McCabe also had a few choice words for those brushing off the issue: “If I [were] an industry professional making my money off the market, I’d probably try and downplay it as much as possible.”
As FinCEN officials said last week, 25 percent of the reported transactions so far have been linked to people who have been the subject of a “suspicious activity report,” prompting the agency to broaden its search. “We go where the data takes us,” Steve Hudak, FinCEN’s chief of public affairs, told TRD on Thursday.
FinCEN itself is not a law enforcement agency, officials said during last week’s announcement, and its main goal with the global targeting orders is to gather enough information about money laundering for a long-term solution through legislation.
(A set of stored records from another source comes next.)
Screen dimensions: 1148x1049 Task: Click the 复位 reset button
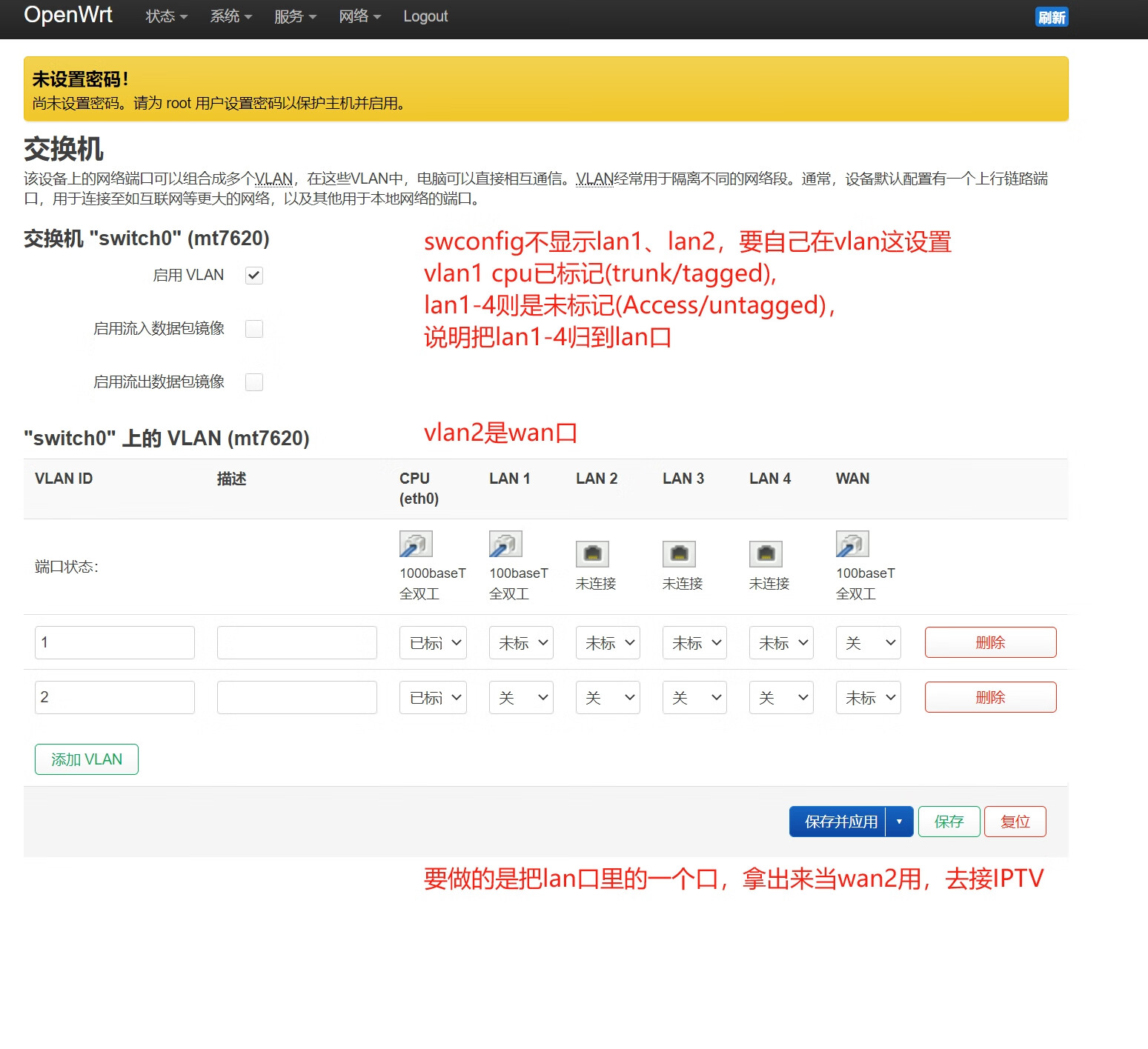[x=1015, y=821]
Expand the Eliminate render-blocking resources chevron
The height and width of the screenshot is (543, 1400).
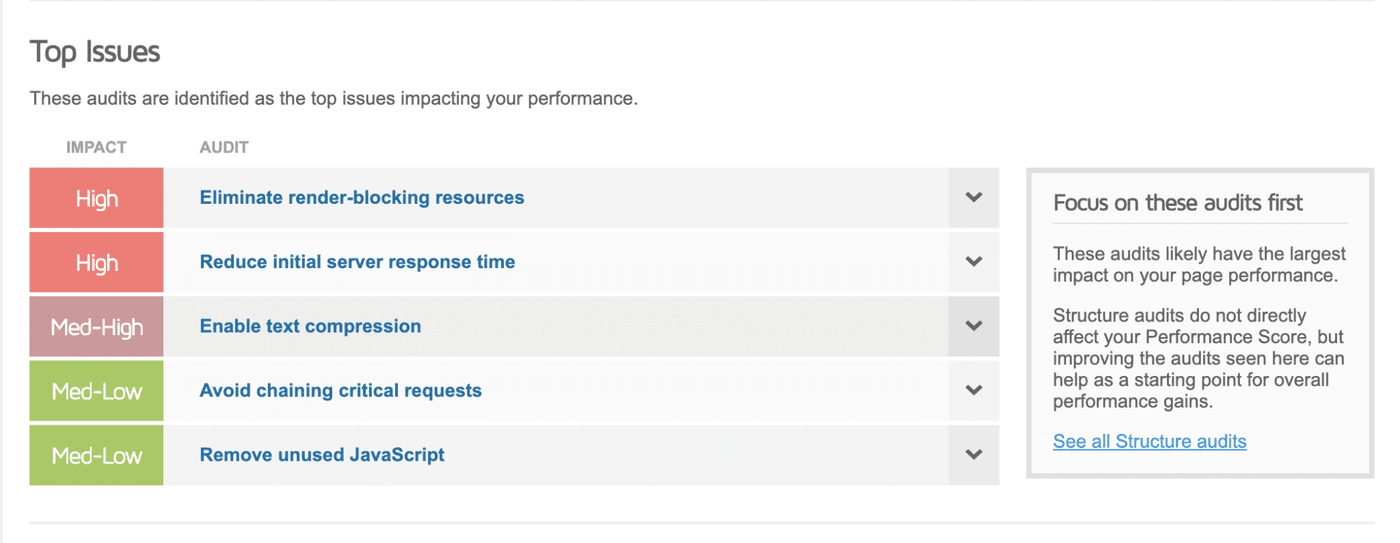click(x=974, y=198)
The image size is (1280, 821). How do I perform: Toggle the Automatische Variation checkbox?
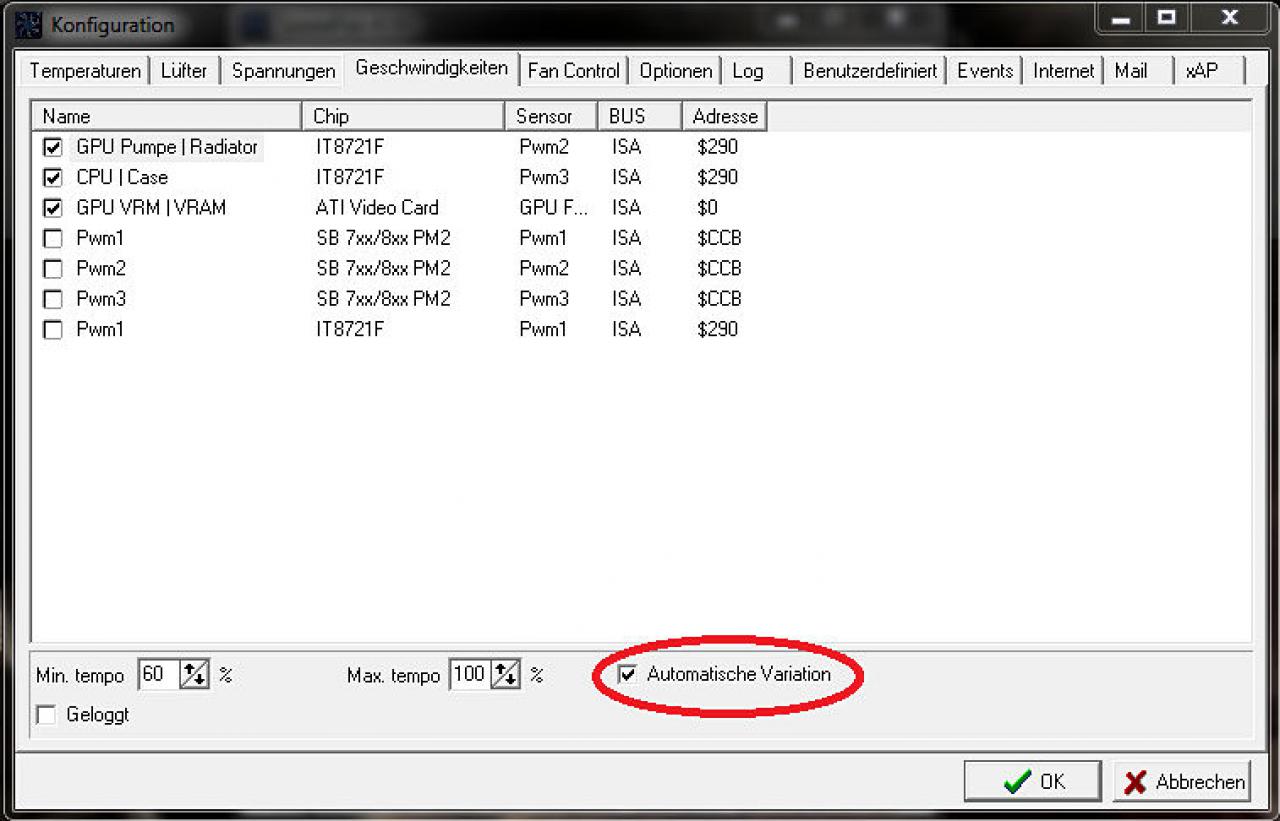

Besides tracking cash deals, FinCEN is also pushing for transparency on several other fronts: the agency has sent legislation to Congress that would require companies to disclose their beneficial owners at the time of their creation, and has put forward a new rule for financial institutions to vet the owners of companies when they open accounts.
Hudak also said the tips FinCEN has received from law enforcement showed a clear money laundering threat in residential real estate, but the targeting orders could expand to the commercial sector as the investigation continues.
“Hopefully, it is not a huge regulatory burden on the industry,” Hudak said. “But we do have to keep our goals in mind for increasing transparency.”